Comment résoudre la crise grecque

Le cas emblématique de la crise de l’endettement est la Grèce, qui a subi depuis 2010 neuf plans d’austérité d’une sévérité extrême, auxquels le peuple grec a répondu par quatorze grèves générales. Pourtant, il existe une solution.

Le cas de la crise de la dette grecque est un cas d’école et illustre l’échec total des politiques néolibérales. En effet, malgré l’intervention de l’Union européenne, du Fonds monétaire international et de la Banque centrale européenne, malgré l’application de neuf plans d’une austérité extrême - hausse massive d’impôts dont la TVA, hausse des prix, réduction des salaires (jusqu’à 32% sur le salaire minimum !) et des pensions de retraite, recul de l’âge légal de départ de la retraite, destruction des services publics de première nécessité tels que l’éducation et la santé, suppression des aides sociales et privatisations des secteurs stratégiques de l’économie nationale (ports, aéroports, chemins de fer, gaz, eaux, pétrole) - qui ont mis à genoux la population [1], la dette est aujourd’hui supérieure à ce qu’elle était avant l’intervention des institutions financières internationales en 2010 [2].

Pourtant, la crise grecque aurait pu être évitée. En effet, il aurait simplement fallu que la Banque centrale européenne prête directement à Athènes les sommes nécessaires, au même taux d’intérêt qu’elle prête aux banques privées, c’est-à -dire entre 0% et 1%, ce qui aurait empêché toute spéculation sur la dette de la part de la finance. Or, le Traité de Lisbonne rédigé par Valéry Giscard d’Estaing, interdit cette possibilité pour des raisons difficilement compréhensibles si l’on part du postulat selon lequel la BCE agit dans l’intérêt des citoyens [3].

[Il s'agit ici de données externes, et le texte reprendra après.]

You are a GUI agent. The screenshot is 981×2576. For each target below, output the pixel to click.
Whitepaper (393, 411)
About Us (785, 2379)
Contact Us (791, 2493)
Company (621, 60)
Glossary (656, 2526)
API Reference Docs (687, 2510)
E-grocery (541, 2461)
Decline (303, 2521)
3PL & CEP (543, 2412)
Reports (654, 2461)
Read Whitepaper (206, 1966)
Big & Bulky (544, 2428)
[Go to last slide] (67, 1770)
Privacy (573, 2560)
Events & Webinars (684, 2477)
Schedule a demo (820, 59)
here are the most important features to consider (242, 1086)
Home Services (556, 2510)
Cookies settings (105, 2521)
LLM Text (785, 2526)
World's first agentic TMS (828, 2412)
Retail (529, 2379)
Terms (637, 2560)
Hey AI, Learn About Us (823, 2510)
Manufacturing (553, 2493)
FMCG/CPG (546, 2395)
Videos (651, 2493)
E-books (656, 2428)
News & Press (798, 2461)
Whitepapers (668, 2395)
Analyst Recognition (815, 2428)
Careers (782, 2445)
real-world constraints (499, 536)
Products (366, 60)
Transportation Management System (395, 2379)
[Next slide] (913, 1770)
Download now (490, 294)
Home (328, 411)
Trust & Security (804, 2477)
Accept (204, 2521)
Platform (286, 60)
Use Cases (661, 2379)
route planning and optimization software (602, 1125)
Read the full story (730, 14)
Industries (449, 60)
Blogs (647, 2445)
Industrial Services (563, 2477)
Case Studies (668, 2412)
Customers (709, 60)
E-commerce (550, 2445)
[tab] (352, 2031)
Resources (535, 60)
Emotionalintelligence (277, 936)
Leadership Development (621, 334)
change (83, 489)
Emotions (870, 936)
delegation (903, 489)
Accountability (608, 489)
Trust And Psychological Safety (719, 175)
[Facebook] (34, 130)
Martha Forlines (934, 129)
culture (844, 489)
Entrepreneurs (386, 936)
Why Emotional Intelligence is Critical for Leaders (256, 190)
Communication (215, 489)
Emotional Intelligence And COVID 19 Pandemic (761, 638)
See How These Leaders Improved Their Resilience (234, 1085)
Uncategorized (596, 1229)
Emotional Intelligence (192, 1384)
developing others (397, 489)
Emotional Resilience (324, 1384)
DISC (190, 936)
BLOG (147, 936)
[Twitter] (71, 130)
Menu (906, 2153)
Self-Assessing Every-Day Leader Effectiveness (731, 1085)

En effet, l’article 123 du Traité de Lisbonne stipule qu’il «  est interdit à la Banque centrale européenne et aux banques centrales des États membres, ci-après dénommées «  banques centrales nationales », d’accorder des découverts ou tout autre type de crédit aux institutions, organes ou organismes de l’Union, aux administrations centrales, aux autorités régionales ou locales, aux autres autorités publiques, aux autres organismes ou entreprises publics des États membres ; l’acquisition directe, auprès d’eux, par la Banque centrale européenne ou les banques centrales nationales des instruments de leur dette est également interdite [4] ».

En réalité, la BCE sert directement les intérêts de la finance. Ainsi, les banques privées ont emprunté à la BCE au taux bas de 0% à 1% et ont ensuite spéculé sur la dette en prêtant ce même argent à la Grèce à des taux allant de 6% à 18%, aggravant ainsi la crise de la dette, devenue mathématiquement impayable, puisque Athènes se trouve désormais dans l’obligation d’emprunter uniquement pour rembourser les seuls intérêts de la dette [5]. Pis encore, la BCE revend à la Grèce des titres de sa dette au prix fort, c’est-à -dire de 100% de leur valeur, alors qu’elle les a acquis à 50%, spéculant ainsi sur le drame d’une nation.

Pour ces raisons, il est indispensable de réformer en profondeur le Traité européen afin d’autoriser la BCE à prêter directement aux Etats et à éviter ainsi les attaques spéculatives de la Finance sur les dettes souveraines. Ce fut le cas en Grèce, en Irlande, en Espagne, au Portugal et en Italie, pour ne citer que ces nations.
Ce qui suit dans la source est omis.